Vor knapp einem Jahr haben Sie das Amt des Oberbürgermeisters angetreten. Wussten Sie, was auf Sie zukommt?

Selbstverständlich. Ich war ja hier lange genug Bürgermeister und auch schon mal für einige Monate amtierender Oberbürgermeister von Cottbus. Und falls Ihre Frage auf die Flüchtlinge zielt – ja, selbst das habe ich irgendwie geahnt.

Geahnt?

Man musste kein Prophet sein, um zu sehen, was sich da in Italien oder Griechenland anbahnte. Oder hat wirklich jemand geglaubt, die Flüchtlinge würden für immer auf Lampedusa oder Lesbos bleiben?

Hatte Ihre Ahnung Konsequenzen?

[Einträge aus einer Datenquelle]
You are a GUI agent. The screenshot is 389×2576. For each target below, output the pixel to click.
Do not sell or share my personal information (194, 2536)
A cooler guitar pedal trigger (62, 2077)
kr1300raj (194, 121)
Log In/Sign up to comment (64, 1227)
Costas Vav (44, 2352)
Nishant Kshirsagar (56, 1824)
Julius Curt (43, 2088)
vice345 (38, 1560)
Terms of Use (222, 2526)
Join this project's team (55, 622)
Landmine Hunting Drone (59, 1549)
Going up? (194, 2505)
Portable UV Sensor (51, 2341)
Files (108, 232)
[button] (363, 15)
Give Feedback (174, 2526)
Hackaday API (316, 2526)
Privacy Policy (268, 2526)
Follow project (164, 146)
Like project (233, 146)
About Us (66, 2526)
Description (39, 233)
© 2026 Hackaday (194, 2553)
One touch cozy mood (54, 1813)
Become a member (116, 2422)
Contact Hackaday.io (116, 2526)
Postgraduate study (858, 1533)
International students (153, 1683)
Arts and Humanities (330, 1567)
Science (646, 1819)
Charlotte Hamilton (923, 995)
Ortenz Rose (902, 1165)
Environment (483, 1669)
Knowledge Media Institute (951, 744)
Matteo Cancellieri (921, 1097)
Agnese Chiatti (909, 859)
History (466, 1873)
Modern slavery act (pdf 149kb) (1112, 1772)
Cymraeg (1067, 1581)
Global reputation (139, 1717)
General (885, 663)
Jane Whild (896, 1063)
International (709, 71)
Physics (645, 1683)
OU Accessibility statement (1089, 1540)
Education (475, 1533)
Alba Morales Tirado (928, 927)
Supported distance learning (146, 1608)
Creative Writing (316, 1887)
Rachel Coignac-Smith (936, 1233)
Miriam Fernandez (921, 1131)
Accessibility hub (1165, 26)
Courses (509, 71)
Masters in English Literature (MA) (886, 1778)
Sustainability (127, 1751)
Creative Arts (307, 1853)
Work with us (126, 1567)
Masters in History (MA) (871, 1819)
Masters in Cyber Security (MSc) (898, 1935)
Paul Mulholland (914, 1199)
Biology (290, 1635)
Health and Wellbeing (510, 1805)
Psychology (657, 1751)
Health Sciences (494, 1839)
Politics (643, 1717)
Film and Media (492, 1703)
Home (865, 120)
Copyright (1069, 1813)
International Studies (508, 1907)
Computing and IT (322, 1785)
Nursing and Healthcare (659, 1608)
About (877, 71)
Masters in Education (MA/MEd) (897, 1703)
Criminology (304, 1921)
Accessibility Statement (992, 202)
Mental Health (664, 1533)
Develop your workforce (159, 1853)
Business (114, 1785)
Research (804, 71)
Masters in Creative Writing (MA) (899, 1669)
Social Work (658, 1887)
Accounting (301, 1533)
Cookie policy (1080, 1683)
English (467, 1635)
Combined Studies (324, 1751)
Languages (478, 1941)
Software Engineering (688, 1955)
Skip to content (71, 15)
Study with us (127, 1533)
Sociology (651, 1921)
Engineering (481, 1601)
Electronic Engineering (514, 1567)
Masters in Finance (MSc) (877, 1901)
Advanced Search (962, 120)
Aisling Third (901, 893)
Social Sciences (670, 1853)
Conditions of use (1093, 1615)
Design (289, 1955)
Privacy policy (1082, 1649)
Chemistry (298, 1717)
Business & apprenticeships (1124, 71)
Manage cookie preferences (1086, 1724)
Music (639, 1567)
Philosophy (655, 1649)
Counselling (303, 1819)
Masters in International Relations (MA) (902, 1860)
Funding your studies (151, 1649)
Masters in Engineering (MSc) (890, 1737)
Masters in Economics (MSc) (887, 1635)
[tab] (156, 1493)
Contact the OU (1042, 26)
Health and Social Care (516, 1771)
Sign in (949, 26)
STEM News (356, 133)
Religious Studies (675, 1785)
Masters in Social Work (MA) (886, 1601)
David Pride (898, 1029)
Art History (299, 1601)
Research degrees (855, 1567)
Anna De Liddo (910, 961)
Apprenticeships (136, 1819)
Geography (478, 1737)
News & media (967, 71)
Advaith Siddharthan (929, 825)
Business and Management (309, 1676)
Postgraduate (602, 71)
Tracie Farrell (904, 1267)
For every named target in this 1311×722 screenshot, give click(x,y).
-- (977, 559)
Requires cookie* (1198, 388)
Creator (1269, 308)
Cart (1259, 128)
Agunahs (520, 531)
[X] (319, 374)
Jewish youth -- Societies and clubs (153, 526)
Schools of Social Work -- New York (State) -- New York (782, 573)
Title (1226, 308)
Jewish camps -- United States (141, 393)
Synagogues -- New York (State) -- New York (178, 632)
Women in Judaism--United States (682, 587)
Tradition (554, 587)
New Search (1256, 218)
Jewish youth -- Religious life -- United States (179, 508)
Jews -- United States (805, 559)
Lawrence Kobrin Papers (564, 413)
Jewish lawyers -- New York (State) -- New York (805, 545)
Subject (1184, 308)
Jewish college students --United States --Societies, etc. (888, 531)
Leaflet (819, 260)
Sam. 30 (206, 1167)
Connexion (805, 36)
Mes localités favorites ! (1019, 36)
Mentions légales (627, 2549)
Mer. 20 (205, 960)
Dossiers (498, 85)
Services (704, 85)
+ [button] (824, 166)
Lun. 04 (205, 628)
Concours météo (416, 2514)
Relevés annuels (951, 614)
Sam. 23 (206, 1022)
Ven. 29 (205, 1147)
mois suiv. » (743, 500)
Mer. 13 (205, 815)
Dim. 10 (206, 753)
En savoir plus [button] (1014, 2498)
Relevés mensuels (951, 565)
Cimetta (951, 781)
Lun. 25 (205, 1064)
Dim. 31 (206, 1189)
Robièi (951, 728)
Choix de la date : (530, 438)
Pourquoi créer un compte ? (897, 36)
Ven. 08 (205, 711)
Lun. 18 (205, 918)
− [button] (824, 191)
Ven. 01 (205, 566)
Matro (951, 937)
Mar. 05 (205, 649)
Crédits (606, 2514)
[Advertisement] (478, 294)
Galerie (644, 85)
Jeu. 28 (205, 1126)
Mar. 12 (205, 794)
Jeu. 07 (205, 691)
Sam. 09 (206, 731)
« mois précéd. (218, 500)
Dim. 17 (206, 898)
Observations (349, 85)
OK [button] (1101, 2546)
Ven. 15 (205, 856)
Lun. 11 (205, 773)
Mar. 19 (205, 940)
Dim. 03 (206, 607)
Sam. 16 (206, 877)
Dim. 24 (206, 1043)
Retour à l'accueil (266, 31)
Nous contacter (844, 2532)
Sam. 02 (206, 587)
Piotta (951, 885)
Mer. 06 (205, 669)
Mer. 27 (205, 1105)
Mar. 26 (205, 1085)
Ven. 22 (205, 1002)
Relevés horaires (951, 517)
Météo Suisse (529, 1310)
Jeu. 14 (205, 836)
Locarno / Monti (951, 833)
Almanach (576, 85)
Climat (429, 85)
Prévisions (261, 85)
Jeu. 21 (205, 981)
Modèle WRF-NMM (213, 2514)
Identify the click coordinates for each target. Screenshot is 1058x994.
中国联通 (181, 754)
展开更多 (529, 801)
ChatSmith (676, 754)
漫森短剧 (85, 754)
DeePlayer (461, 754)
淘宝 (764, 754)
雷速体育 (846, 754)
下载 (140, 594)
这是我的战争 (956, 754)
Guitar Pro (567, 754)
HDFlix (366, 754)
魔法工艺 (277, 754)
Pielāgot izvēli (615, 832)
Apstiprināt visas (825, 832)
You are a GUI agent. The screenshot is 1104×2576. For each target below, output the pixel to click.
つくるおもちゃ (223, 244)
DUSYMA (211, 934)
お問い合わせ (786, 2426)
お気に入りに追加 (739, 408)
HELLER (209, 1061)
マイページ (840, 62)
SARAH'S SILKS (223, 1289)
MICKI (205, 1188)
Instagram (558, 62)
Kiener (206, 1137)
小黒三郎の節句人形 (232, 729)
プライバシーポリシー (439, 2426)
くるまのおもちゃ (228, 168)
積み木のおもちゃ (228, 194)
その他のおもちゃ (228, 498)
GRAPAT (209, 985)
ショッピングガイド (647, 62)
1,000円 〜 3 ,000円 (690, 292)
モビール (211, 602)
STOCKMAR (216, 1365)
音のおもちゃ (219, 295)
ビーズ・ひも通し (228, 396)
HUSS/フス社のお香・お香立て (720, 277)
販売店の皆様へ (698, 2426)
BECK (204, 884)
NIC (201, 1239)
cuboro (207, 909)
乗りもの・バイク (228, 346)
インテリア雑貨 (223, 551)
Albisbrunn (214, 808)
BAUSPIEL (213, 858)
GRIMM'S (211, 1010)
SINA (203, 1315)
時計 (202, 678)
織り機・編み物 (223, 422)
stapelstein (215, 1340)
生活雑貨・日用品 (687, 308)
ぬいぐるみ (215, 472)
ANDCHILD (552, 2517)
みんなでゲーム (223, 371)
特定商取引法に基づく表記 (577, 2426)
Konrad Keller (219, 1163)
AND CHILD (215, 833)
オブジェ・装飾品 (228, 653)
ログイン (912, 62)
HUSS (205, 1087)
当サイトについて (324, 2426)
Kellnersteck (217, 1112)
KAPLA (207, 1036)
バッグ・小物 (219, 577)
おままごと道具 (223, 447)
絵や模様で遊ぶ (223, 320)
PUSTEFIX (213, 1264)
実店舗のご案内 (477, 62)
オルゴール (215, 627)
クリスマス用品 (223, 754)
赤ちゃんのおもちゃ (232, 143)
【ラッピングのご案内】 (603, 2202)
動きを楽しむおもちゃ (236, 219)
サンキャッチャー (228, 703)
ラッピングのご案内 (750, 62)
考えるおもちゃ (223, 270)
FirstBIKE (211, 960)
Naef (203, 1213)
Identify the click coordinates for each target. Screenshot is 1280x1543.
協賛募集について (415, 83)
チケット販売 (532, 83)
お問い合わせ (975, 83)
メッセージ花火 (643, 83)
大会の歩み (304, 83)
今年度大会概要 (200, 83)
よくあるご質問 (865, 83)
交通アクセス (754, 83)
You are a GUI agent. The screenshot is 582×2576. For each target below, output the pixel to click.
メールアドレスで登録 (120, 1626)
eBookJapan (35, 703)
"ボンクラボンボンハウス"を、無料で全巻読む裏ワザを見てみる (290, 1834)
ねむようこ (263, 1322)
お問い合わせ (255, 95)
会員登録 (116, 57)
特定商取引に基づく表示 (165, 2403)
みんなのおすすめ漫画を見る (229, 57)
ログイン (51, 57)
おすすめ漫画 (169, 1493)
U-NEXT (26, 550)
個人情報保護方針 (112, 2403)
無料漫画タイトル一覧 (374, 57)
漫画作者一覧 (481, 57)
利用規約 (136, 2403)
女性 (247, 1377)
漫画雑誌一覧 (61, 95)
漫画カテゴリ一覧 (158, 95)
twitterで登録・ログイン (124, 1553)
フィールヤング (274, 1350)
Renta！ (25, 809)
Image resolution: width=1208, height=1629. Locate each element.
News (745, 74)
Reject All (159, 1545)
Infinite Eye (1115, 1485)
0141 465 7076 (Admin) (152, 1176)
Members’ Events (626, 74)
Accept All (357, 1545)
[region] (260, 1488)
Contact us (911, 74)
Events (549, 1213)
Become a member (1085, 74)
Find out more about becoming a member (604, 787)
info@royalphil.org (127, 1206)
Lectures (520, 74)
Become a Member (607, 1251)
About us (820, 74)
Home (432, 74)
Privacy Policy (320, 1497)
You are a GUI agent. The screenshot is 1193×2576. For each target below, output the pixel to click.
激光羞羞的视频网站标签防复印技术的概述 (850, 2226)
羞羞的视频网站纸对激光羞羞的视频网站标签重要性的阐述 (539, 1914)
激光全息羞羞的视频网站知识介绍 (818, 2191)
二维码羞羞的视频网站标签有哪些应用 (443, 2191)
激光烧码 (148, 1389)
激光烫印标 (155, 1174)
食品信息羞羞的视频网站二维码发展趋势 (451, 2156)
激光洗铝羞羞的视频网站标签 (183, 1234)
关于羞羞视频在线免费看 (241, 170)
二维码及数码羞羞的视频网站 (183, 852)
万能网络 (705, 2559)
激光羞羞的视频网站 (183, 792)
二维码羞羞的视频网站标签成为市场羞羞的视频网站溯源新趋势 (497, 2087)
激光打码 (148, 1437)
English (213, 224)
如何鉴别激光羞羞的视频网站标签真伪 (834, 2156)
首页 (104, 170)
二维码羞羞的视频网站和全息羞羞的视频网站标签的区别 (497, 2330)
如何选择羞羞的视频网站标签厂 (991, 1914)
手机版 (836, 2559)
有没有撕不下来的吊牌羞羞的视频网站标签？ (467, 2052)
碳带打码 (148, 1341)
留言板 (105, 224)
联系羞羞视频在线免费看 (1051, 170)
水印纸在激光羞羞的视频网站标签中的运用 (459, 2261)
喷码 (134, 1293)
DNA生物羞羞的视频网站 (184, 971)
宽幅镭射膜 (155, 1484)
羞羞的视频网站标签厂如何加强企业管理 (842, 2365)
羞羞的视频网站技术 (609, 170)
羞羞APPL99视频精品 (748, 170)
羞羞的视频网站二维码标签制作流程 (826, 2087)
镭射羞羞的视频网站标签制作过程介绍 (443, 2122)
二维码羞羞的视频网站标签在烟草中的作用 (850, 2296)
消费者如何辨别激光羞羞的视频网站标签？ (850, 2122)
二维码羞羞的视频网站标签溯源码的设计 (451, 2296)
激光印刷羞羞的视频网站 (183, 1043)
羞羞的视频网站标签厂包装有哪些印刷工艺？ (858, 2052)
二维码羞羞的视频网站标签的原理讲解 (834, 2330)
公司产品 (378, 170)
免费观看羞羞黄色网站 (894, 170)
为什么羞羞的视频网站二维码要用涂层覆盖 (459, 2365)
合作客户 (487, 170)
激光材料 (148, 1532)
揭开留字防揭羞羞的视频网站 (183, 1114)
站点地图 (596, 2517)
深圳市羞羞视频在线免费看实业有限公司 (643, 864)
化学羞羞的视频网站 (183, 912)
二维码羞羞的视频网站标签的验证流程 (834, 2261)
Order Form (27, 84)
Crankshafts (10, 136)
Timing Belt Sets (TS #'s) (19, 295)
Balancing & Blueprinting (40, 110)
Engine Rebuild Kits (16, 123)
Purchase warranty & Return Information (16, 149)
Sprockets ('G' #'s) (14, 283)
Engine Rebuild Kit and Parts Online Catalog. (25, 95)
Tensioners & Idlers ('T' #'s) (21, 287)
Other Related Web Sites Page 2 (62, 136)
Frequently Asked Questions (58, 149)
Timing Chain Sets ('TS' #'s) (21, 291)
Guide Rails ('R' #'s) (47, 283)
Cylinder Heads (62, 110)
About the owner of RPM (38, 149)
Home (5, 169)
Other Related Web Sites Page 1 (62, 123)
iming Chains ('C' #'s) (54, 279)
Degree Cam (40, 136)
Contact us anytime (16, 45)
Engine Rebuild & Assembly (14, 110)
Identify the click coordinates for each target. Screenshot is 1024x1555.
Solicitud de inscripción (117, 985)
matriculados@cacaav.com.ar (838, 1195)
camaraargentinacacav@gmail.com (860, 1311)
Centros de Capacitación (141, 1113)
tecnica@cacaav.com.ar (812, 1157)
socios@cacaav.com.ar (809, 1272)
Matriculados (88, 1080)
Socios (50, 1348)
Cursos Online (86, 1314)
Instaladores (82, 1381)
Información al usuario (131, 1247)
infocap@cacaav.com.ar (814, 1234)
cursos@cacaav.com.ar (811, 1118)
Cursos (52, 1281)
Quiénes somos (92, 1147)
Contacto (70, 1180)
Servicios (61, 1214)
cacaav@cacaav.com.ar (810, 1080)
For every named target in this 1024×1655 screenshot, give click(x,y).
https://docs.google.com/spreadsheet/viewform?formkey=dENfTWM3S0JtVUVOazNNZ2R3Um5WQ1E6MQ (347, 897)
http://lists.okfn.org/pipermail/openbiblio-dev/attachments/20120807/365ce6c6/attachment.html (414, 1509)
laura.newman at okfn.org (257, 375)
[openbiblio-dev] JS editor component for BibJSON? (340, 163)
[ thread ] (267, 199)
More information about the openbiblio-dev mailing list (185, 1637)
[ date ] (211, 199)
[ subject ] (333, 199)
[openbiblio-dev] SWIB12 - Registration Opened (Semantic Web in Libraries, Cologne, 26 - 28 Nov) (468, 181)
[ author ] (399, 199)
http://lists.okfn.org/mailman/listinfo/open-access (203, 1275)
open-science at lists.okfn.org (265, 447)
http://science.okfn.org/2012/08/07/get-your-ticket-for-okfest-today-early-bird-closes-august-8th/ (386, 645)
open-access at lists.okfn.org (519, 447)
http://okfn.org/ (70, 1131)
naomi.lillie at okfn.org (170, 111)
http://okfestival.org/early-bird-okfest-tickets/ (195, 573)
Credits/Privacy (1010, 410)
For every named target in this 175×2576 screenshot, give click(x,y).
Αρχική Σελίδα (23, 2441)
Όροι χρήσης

Zu erledigende Aufgaben:
**1.** Beantworten Sie mithilfe des Interviewauszugs:
(a) Vor wie langer Zeit hat die befragte Person das Amt des Oberbürgermeisters angetreten?
(b) Welche Ämter hatte die befragte Person zuvor in Cottbus inne?
(c) Welche zwei Inseln werden genannt?
**2.** Setzen Sie den Interviewauszug nach der Frage „Hatte Ihre Ahnung Konsequenzen?“ fort.

Lösungen:
**1.**
(a) Vor knapp einem Jahr.
(b) Bürgermeister und für einige Monate amtierender Oberbürgermeister.
(c) Lampedusa und Lesbos.

**2.**
Ja, wir haben in Cottbus bereits unmittelbar nach meinem Amtsantritt im Dezember 2014 die Arbeitsgruppe Asyl gegründet. Wir haben uns nicht auf die ursprünglichen Prognosen verlassen, sondern 150 Wohnungen mehr hergerichtet – statt 300 waren es 450.

Die Stadt setzt auf Unterbringung in Wohnungen?

Seit Jahren. Wir finden das menschenwürdiger – nach den ersten sogenannten Eingewöhnungswochen in einer Gemeinschaftsunterkunft. Wir hatten auch angesichts der Flüchtlingszahlen da immer einen Vorlauf und auch einen Notfallplan, als das Land plötzlich Erstaufnahmeeinrichtungen in Cottbus brauchte.

Klingt nach Kritik an der Landespolitik.

Ist es auch. Zwar hat sich die Koordinierung zwischen Land und Kommunen ein wenig verbessert, aber noch immer kann uns der Finanzminister nicht sagen, mit wie viel Geld wir für die zusätzlichen Maßnahmen rechnen können.

Ist das so wichtig?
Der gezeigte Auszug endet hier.